# Happy Birthday Ryu-Cock-y



## Tom Bombadildo (Jul 6, 2014)

FOR STUPID RYU AND HIS STUPID BIRTHDAY

HAPPY STUPID BIRTHDAY 







WHY AREN'T YOU A DOCTOR YET


----------



## Ryukouki (Jul 6, 2014)

Tom Bombadildo said:


> FOR STUPID RYU AND HIS STUPID BIRTHDAY
> 
> HAPPY STUPID BIRTHDAY
> 
> ...


 
SCHOOL IS HARD  I CAN'T WAIT TO GO


----------



## K3N1 (Jul 6, 2014)

Is he going to use a scalpel to cut it?


----------



## Sicklyboy (Jul 6, 2014)




----------



## Snailface (Jul 6, 2014)

Its Ryu-Cookie.

Or Disgrace-to-Family-Cookie, your choice. 

HAPPY BIRTHDAY


----------



## Depravo (Jul 6, 2014)

Happy birthday Ryu! 

That pill bottle is marked with an R. Rohypnol?


----------



## Ryukouki (Jul 6, 2014)

Depravo said:


> Happy birthday Ryu!
> 
> That pill bottle is marked with an R. Rohypnol?



Thanks!  it's also just an Rx symbol which means "take this." Nothing dramatic.


----------



## ComeTurismO (Jul 6, 2014)

Happy birthday, I want to make use of tapatalk and I will virtually gift you whatever is on my right.

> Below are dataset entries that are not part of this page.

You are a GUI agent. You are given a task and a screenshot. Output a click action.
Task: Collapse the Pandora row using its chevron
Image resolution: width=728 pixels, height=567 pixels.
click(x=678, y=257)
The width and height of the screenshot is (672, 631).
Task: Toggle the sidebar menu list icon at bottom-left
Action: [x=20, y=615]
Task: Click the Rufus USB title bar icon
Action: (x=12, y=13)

It's a TV. WELL, HERE YOU GO!


----------



## natkoden (Jul 6, 2014)

HB d00d


----------



## Densetsu (Jul 6, 2014)

Happy B-day?? Why you no happy A+day????

Disgrace to famiry!


----------



## Ryukouki (Jul 6, 2014)

Densetsu said:


> Happy B-day?? Why you no happy A+day????
> 
> Disgrace to famiry!


 

I'M A DISGRACE I ADMIT IT


----------



## Gahars (Jul 6, 2014)

It's hard getting old.

Happy Birthday, man!


----------



## Foxi4 (Jul 6, 2014)

Happy Vitaday, Ryu!


----------



## pyromaniac123 (Jul 6, 2014)

Happy vagina evacuation day!


----------



## Ryukouki (Jul 6, 2014)

pyromaniac123 said:


> Happy vagina evacuation day!


 

Shit you actually remembered saying that!  And thanks gais!


----------



## Veho (Jul 6, 2014)

You're not allowed to have birthdays until you're a doctor   
You doctor yet? 
You celebrate when you doctor   




Spoiler



Happy birthday Ryu


----------



## Ryukouki (Jul 6, 2014)

Veho said:


> You're not allowed to have birthdays until you're a doctor
> You doctor yet?
> You celebrate when you doctor
> 
> ...


 

It's the big 21 so this one's special.


----------



## DinohScene (Jul 6, 2014)

Happy Bilthday.
May you live rong rike glasshoppel.


----------



## ComeTurismO (Jul 6, 2014)

Why are you liking other people's posts and not mine?


----------



## migles (Jul 6, 2014)

ComeTurismO said:


> Why are you liking other people's posts and not mine?


 
because he could see the future. he knew you would complain.


----------



## migles (Jul 6, 2014)

ComeTurismO said:


> Ryukouki  likes this.



aww come on, now he does have 2 more likes that other guys

yes, this is a like contest, Y U NO LIKE ME MORE


----------



## The Catboy (Jul 6, 2014)

Happy day in which you were born!


----------



## Ryukouki (Jul 6, 2014)

Sank queue gais!


----------



## Hyro-Sama (Jul 6, 2014)

Happy birthday, Ryu!


----------



## EZ-Megaman (Jul 6, 2014)

Happy birthday. ^^;

Did you get/are you planning to get anything for it?


----------



## Ryukouki (Jul 6, 2014)

EZ-Megaman said:


> Happy birthday. ^^;
> 
> Did you get/are you planning to get anything for it?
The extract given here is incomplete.